Allen dijo a sus hombres: Ésta no es la hora de la venganza por las muertes
de los soldados estadounidenses muertos en los disturbios del jueves. Les
advirtió que debían resistir cualquier urgencia que sientan de devolver el
golpe, luego de que un soldado afgano dio muerte a los dos estadounidenses.
“Habrá momentos como éste en que estarán ustedes buscando el significado de
estas muertes –continuó–. Momentos como éste, en que sus emociones serán
gobernadas por la rabia y el deseo de desquite. Ésta no es la hora de la
venganza; es la hora de mirar al fondo de su alma, de recordar su misión,
recordar su disciplina, recordar quiénes son ustedes.”

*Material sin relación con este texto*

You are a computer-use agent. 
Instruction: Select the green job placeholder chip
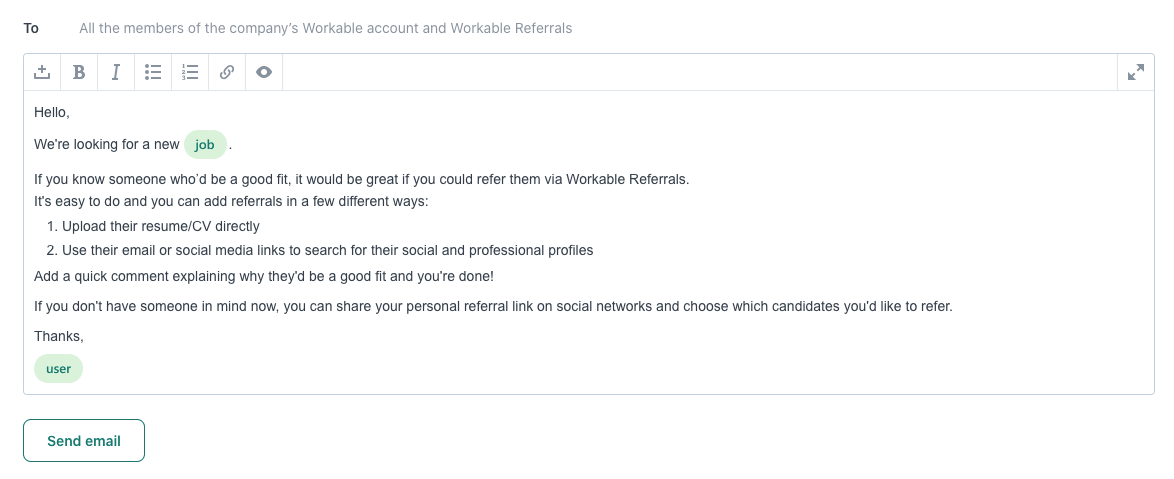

Fue un llamado extraordinario, viniendo del comandante en jefe de Estados
Unidos en Afganistán. El general se vio precisado a decir a su ejército,
supuestamente bien disciplinado, profesional, de élite, que no cobrara venganza
en los afganos a los que supuestamente está
ayudando/protegiendo/educando/adiestrando, etc. Tuvo que decir a sus soldados
que no cometieran asesinatos.
Sé que los generales decían esas cosas en Vietnam. Pero, ¿en Afganistán? ¿Han
llegado las cosas a ese extremo? Me temo que sí. Porque, por mucho que me
disgustan los generales, he tratado con muchos de ellos en persona y, en
general, tienen una idea bastante acertada de lo que ocurre en sus filas. Y
sospecho que el general John Allen ya había sido advertido por sus oficiales de
que sus soldados estaban furiosos por las muertes que vinieron después de la
quema de los ejemplares del Corán y tal vez habían decidido emprender una
escalada de venganza. Por eso trató de un modo tan desesperado –en una
declaración tan impactante como reveladora– de prevenir una masacre exactamente
como la que ocurrió el domingo pasado.
Sin embargo, ese mensaje fue borrado por completo de la memoria de los
expertos cuando analizaron esa matanza. No se permitió en sus relatos ninguna
alusión a las palabras del general Allen, ninguna referencia, porque, desde
luego, eso habría sacado a nuestro sargento del grupo de los enloquecidos y le
habría dado un posible motivo para la masacre. Como de costumbre, los
periodistas tuvieron que meterse a la cama con los militares para procrear un
demente y no un asesino. Pobre tipo: andaba mal de la cabeza. No sabía lo que
hacía. No es extraño que lo hayan sacado de Afganistán tan rápido.
Todos hemos tenido nuestras masacres. Ahí está My Lai, y nuestro propio My
Lai británico, en una aldea malaya llamada Batang Kali, donde los guardias
escoceses –envueltos en un conflicto contra despiadados insurgentes comunistas–
asesinaron a 24 indefensos trabajadores del hule, en 1948. Claro, se puede
aducir que los franceses en Argelia fueron peores que los estadounidenses en
Afganistán –se dice que una unidad francesa de artillería desapareció a 2 mil
argelinos en seis meses–, pero eso es tanto como decir que somos mejores que
Saddam Hussein. Cierto, pero vaya parámetro de moralidad.
De eso se trata todo esto. Disciplina. Moralidad. Valor. El valor de no matar
en venganza. Pero cuando uno va perdiendo una guerra que finge estar ganando –me
refiero a Afganistán, por supuesto–, supongo que eso es esperar demasiado.
Parece que el general Allen perdió su tiempo.